» **Data to use**
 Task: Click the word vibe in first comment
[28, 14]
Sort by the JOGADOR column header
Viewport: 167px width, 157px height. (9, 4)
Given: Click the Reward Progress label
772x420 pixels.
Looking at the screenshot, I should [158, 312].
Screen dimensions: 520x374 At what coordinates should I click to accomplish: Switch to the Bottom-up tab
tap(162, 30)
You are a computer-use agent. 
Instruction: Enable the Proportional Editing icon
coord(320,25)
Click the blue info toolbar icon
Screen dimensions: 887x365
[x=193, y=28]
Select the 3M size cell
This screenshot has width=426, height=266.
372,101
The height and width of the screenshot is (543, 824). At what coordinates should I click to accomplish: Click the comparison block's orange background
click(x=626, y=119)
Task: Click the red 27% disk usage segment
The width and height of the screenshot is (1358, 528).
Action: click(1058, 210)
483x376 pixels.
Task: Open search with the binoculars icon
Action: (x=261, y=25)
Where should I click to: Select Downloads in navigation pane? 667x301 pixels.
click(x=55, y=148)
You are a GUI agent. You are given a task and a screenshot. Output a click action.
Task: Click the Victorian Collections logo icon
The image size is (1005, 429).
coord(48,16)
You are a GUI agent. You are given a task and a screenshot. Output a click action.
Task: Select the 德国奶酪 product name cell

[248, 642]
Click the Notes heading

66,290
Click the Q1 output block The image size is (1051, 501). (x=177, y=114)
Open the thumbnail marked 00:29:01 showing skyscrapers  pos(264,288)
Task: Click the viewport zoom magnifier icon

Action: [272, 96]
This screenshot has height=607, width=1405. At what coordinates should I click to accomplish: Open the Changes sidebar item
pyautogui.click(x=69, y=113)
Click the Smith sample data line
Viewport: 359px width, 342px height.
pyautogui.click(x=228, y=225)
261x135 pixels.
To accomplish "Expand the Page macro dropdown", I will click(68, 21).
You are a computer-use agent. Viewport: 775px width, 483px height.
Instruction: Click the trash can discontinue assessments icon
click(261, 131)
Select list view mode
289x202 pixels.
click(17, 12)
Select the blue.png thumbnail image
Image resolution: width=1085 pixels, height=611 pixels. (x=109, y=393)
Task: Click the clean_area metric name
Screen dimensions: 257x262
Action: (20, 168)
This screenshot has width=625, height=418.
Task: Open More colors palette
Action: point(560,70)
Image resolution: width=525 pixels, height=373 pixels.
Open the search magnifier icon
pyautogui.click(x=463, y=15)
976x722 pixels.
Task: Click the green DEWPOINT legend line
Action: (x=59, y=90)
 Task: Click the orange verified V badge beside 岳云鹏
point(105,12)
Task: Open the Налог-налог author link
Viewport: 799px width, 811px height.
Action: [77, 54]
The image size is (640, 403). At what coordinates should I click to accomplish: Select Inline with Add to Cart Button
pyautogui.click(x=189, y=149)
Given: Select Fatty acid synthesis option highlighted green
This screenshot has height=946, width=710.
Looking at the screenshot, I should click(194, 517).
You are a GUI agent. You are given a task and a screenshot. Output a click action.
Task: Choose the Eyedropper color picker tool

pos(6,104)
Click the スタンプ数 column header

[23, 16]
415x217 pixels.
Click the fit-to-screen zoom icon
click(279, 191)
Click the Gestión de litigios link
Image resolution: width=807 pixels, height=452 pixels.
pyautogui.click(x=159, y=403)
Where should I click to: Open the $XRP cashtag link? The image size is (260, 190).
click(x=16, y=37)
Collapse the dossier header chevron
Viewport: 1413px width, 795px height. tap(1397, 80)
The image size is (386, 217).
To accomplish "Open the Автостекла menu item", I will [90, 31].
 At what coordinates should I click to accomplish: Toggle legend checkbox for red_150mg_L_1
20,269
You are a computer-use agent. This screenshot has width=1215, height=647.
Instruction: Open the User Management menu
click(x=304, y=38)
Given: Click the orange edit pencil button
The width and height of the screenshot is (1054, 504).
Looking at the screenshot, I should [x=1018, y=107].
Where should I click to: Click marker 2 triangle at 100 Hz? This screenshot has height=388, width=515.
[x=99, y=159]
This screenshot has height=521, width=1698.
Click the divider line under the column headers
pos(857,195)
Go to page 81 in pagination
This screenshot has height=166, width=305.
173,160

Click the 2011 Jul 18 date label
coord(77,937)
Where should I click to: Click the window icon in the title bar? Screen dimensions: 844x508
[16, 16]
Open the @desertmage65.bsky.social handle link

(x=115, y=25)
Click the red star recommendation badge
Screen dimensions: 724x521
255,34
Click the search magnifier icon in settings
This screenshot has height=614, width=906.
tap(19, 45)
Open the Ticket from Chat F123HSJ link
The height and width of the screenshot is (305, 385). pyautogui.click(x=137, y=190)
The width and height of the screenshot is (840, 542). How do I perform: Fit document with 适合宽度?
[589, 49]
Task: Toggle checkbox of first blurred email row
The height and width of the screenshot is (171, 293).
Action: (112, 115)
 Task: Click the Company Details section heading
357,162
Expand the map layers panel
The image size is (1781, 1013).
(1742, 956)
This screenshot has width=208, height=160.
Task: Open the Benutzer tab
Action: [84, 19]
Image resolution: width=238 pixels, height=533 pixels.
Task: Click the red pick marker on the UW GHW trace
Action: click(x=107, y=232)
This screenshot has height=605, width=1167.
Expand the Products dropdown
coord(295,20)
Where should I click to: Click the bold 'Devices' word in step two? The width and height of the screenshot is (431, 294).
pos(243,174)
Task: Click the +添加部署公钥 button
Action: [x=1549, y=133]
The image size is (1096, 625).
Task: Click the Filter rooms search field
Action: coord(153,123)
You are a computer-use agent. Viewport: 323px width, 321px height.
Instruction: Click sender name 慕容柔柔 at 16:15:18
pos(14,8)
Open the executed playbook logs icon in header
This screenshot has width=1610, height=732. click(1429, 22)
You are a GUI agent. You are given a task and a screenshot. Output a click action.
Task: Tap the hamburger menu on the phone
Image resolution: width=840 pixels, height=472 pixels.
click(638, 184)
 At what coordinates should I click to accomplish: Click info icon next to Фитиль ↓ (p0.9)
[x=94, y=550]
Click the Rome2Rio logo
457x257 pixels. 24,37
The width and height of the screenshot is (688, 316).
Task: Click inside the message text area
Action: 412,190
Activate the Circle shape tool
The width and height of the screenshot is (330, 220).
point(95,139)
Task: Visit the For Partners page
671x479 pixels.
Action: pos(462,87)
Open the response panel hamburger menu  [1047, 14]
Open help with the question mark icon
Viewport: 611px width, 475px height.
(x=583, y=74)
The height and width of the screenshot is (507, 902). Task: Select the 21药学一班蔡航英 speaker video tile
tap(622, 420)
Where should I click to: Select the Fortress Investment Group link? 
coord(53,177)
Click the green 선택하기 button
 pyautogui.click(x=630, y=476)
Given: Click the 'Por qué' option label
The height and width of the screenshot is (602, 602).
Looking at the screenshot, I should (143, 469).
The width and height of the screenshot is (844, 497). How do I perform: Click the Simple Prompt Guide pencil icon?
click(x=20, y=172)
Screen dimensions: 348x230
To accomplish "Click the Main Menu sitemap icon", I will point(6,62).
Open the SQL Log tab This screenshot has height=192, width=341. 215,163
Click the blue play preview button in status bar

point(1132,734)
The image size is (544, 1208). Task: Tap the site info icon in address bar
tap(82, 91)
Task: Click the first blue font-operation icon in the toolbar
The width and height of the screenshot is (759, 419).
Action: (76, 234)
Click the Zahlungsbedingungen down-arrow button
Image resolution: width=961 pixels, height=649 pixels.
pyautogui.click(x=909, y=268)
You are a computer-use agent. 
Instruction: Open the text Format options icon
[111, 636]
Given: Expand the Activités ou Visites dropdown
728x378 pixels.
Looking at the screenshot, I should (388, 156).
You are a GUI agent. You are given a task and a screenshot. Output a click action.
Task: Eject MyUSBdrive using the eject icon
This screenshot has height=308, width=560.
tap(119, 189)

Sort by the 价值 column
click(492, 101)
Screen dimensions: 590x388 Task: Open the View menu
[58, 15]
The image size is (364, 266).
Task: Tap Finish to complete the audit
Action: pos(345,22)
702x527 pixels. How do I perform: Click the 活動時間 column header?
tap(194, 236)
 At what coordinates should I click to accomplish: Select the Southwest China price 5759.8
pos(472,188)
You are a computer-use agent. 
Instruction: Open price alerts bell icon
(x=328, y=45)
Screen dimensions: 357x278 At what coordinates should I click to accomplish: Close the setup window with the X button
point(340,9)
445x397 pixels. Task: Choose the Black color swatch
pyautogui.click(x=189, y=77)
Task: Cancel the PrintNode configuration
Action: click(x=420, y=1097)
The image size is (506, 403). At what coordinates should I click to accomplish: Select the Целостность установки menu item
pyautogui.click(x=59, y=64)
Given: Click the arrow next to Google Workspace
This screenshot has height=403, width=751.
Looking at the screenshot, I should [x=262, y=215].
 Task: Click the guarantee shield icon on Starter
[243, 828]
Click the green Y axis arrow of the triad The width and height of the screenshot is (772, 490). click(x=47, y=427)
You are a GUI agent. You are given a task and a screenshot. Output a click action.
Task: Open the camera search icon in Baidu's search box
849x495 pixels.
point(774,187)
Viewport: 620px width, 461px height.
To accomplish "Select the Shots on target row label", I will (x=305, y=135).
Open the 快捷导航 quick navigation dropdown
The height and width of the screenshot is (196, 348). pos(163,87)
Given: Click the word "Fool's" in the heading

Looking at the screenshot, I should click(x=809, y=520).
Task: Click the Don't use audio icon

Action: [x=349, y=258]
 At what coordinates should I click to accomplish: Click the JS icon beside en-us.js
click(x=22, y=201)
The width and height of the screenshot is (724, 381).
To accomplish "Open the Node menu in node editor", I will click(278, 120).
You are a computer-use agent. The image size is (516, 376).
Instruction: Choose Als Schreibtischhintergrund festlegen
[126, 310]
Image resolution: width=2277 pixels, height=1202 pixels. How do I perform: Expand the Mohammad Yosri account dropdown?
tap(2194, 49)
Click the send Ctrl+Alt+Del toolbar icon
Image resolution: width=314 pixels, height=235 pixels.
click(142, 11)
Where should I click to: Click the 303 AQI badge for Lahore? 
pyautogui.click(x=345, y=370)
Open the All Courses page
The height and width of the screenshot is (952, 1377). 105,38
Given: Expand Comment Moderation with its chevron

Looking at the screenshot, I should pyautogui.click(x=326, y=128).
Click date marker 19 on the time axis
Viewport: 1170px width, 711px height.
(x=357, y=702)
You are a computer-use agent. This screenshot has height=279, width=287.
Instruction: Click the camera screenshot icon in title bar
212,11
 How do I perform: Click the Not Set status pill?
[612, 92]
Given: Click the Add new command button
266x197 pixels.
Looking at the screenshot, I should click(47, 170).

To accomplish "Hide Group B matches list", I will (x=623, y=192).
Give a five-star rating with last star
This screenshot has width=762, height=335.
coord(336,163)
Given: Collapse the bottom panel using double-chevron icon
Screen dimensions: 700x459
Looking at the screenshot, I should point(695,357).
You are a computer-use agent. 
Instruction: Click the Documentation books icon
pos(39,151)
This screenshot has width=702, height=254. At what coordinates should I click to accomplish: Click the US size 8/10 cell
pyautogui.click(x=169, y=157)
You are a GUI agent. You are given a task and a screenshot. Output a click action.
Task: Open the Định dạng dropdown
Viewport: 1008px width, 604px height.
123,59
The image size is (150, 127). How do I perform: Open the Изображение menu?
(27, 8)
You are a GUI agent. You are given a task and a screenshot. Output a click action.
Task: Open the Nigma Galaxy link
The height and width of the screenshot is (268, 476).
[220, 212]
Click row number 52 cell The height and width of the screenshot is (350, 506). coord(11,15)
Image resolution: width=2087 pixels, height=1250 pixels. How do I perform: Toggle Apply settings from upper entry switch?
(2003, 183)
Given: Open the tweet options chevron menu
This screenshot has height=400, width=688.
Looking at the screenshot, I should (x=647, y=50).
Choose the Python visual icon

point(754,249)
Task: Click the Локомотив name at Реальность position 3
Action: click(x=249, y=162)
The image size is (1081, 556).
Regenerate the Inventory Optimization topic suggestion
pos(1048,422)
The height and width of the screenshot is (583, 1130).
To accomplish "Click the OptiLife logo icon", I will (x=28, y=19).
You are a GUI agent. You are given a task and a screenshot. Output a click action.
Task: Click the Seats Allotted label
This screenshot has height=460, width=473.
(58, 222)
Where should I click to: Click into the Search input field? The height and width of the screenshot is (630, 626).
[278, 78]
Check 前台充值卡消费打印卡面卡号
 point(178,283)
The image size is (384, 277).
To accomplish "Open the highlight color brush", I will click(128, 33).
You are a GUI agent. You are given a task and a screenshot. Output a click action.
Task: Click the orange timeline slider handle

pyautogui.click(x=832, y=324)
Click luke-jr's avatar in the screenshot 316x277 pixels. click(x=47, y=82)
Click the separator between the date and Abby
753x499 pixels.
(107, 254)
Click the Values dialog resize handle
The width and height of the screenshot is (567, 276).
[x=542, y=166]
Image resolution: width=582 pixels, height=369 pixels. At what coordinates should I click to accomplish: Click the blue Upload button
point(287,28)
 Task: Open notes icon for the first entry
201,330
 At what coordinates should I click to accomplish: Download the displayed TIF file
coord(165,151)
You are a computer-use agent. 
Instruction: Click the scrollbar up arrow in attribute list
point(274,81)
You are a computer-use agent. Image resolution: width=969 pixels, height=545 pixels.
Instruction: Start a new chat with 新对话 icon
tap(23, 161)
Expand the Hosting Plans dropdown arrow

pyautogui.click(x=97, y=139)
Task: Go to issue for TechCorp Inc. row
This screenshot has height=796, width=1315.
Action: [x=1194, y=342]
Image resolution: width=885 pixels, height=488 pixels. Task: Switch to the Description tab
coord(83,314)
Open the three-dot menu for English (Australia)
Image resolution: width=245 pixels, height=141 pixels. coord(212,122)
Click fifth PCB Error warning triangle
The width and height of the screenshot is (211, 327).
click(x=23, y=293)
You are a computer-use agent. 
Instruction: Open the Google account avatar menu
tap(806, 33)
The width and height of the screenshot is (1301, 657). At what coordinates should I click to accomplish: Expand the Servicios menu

» **Exercise requirements**
Please copy each line of the material that contains the word "using".

» **Expected answer**
Task: Eject MyUSBdrive using the eject icon
Given: Collapse the bottom panel using double-chevron icon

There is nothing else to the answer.